A próxima “janela” para emissões no mercado externo deve ficar mais forte a partir de meados de março, segundo bancos que acompanham as operações. Pelo menos três companhias se preparam para emitir papéis após a temporada de divulgação dos resultados do último trimestre de 2023. As próximas captações devem vir de emissores frequentes de bonds, ou seja, já conhecidos dos investidores. Com isso, há uma expectativa de que a confirmação das transações ajude a engordar o volume de operações neste ano.
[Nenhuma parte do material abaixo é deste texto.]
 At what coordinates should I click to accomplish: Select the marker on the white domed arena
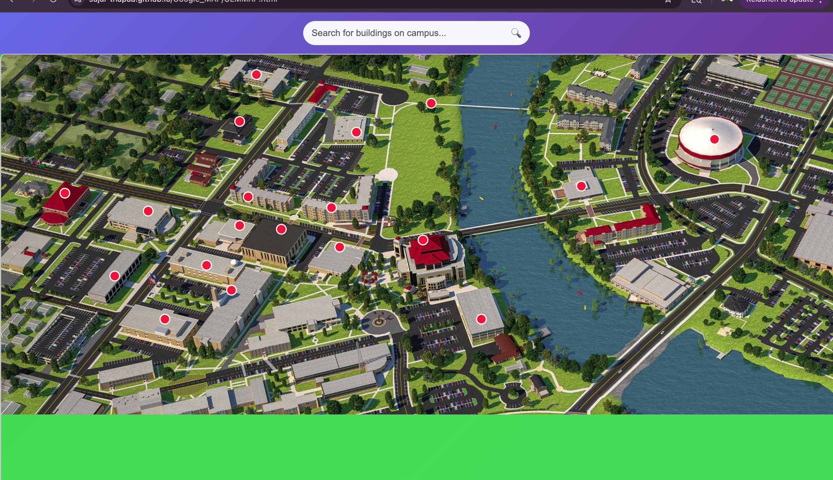pos(714,139)
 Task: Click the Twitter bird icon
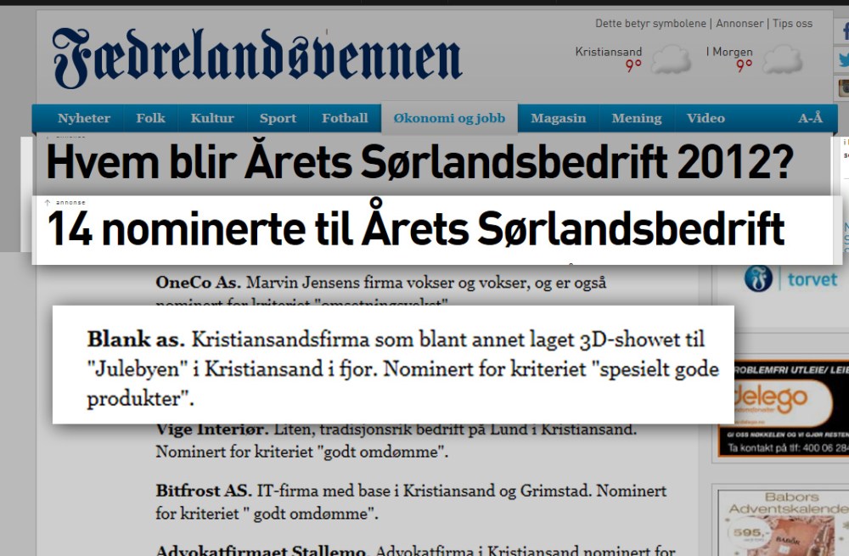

O que pode, talvez, fazer alguma companhia adiar os planos é a situação do mercado interno de dívida, segundo Samy Podlubny, chefe da área de dívida do UBS BB. O mercado local teve uma redução de taxas muito expressivo neste ano, “talvez além da lógica em alguns casos”, diz ele, e isso entra na conta dos emissores. “Para quem a decisão é só uma questão de cálculo de qual mercado vai ser mais barato, o local pode ser mais competitivo. Mas há casos em que o mercado doméstico não consegue, por exemplo, atender o volume que a empresa precisa.”
O mercado lá fora, afirma o executivo, permanece aberto para empresas brasileiras. “Houve um ajuste nas expectativas em relação ao comportamento do Fed [Federal Reserve, o banco central americano] quanto ao corte de juros [nos EUA], mas não houve nenhuma mudança material a ponto de tirar o interesse dos emissores na próxima janela”, diz Podlubny.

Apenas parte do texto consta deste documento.